Aim -
Report how many lines of the listing below contain the word "This", and give only that number.

Exercise input -
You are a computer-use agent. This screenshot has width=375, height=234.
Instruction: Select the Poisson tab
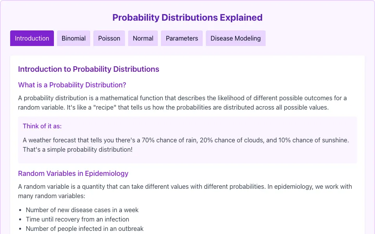point(109,38)
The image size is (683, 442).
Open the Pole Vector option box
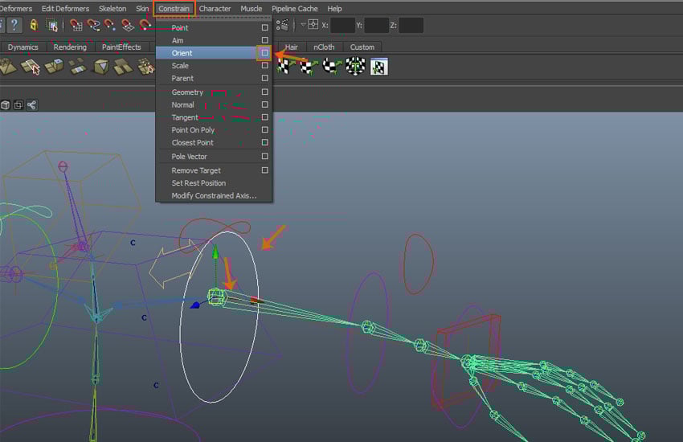tap(264, 157)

Output of the task -
1